De pronto, un caballo desconocido relinchó delante de ellos, y su grito sonó por la marisma como un lamento mortuorio. Su caballo fue a responder, pero el instinto de supervivencia, aunque algo retrasado, hizo que Sabir le tapara el hocico justo cuando el animal tomaba aire. Se quedó parado, con el morro del caballo bajo el brazo, escuchando.

—Te lo he dicho —susurró Alexi—. Es Ojos de Serpiente. Te he dicho que había torturado a Gavril. Que le sacó dónde está el
maset
.

—Veo luz entre los árboles. ¿Para qué iba a encender Ojos de Serpiente tantas luces? Es absurdo. Es más probable que Yola haya recibido la visita de alguna de sus amigas del pueblo. Todo el mundo sabe lo de este sitio, tú mismo lo has dicho. —A pesar de su confianza aparente, Sabir se quitó la camisa y la ató con fuerza alrededor del hocico del caballo. Luego lo llevó a través de los sauces, hacia la parte de atrás del establo—. Mira, las puertas y las ventanas están abiertas de par en par. La casa está iluminada como una catedral. ¿Es que Yola se ha vuelto loca? Quizá quería guiarnos hasta aquí.

—Es Ojos de Serpiente. Te lo digo yo, Damo. Tienes que escucharme. No vayas derecho a las luces. Echa primero un vistazo desde fuera. Puede que a Yola le haya dado tiempo a huir. O eso, o está ahí dentro, con él.

Sabir le miró.

—¿Hablas en serio?

—Ya has oído a su caballo.

—Podría ser cualquier caballo.

—Sólo quedaban el de Gavril y el de Ojos de Serpiente. Yo tengo el de Gavril. Y el otro está muerto. Los caballos se conocen entre sí, Damo. Conocen el sonido de sus pasos. Reconocen sus relinchos. Y no hay más caballos a menos de medio kilómetro de aquí.

Sabir ató las riendas a un arbusto.

—Me has convencido, Alexi.
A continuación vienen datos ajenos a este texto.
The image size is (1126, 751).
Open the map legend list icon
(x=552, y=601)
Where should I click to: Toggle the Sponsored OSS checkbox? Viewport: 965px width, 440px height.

Espera aquí y no te muevas. Voy a echar un vistazo a la casa.

53

—¿Qué estás quemando? Huele a quemado. —Yola apartó instintivamente la cara de la luz, volviéndola hacia la oscuridad de su espalda.

—No pasa nada. No estoy prendiendo fuego a la casa. Ni calentando las tenazas, como el verdugo de Dreissigacker. Sólo estoy quemando corcho. Para pintarme de negro la cara.

Yola sabía que estaba al borde del agotamiento. Ignoraba cuánto tiempo podría aguantar en aquella postura.

—Voy a caerme.

—No, nada de eso.

—Por favor. Tienes que ayudarme.

—Si vuelves a pedírmelo, afilaré el mango de un cepillo y te lo meteré por el culo. Eso te mantendrá derecha.

Yola dejó caer la cabeza. Aquel hombre era inconmovible. Toda su vida, Yola había sabido manipular a los hombres, y controlarlos, por tanto. Para ella, los gitanos eran pan comido. Si una decía lo que había que decir con convicción suficiente, solían ceder. Sus madres la habían adiestrado bien. Pero aquel hombre era frío. No se dejaba afectar por lo femenino. Yola llegó a la conclusión de que, para que fuera así, tenía que haber una mujer muy mala en su vida.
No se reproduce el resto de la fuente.